Attraverso la contemplazione del dolore rappresentato nel film (così come avveniva nella tragedia classica) si attivano la conoscenza e la comprensione, di se stessi e delle dinamiche dell'esistenza collettiva, così come con lo spettacolo di pura evasione, dalla commedia brillante ai più modesti cine-panettoni e simili, attiva una sospensione temporanea dei livelli di stress che possono disintossicare dalle pressioni con cui una quotidianità affannosa compromette il nostro equilibrio psico-fisico.

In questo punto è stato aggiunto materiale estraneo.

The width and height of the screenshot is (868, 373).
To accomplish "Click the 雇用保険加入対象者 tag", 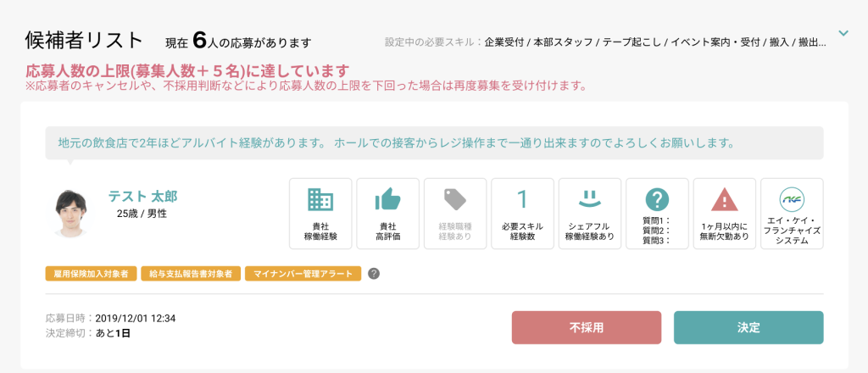I will (x=91, y=273).
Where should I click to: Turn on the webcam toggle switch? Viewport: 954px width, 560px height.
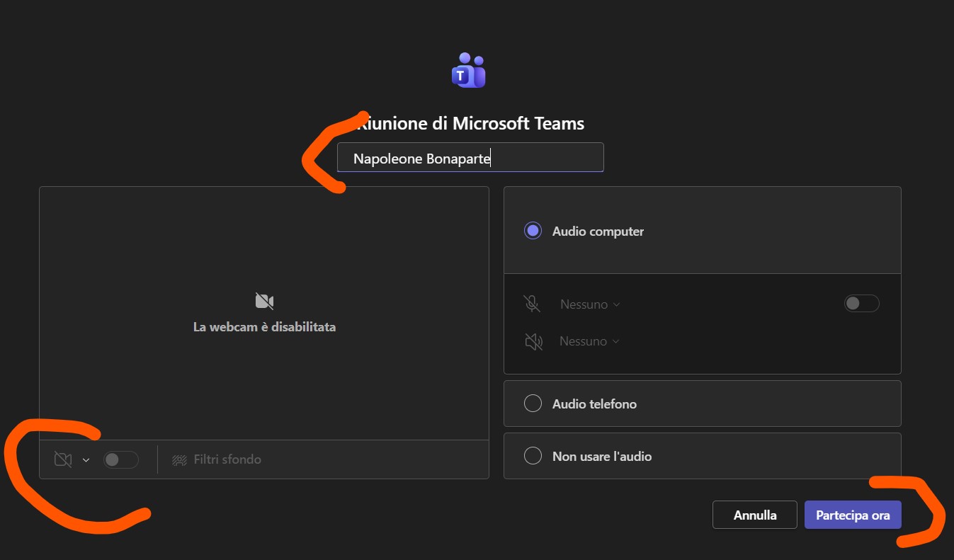click(120, 459)
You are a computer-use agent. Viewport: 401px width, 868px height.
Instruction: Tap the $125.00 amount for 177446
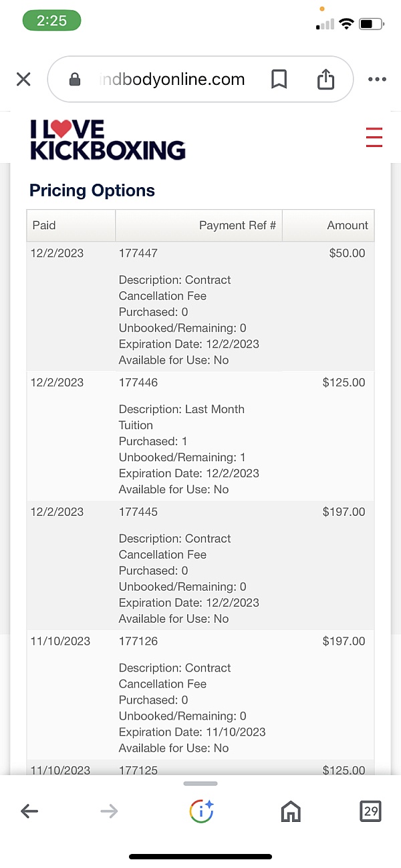pos(344,383)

Fondamentale però diventa la consapevolezza con cui ci immergiamo nell'esperienza filmica, nella capacità di lettura e decodificazione del linguaggio visivo e delle sue simbologie, nell'affinamento della analisi delle situazioni rappresentate rispetto a quelle vissute da ciascuno spettatore. Guardando uno spettacolo è più facile mettere in discussione se stessi, perché il meccanismo è indiretto, più rassicurante e con la valvola di sicurezza della possibilità di interrompere uno stress emotivo che diventi intollerabile. Ma non avviene quasi mai. Nella mia lunga esistenza mi è successo soltanto due volte.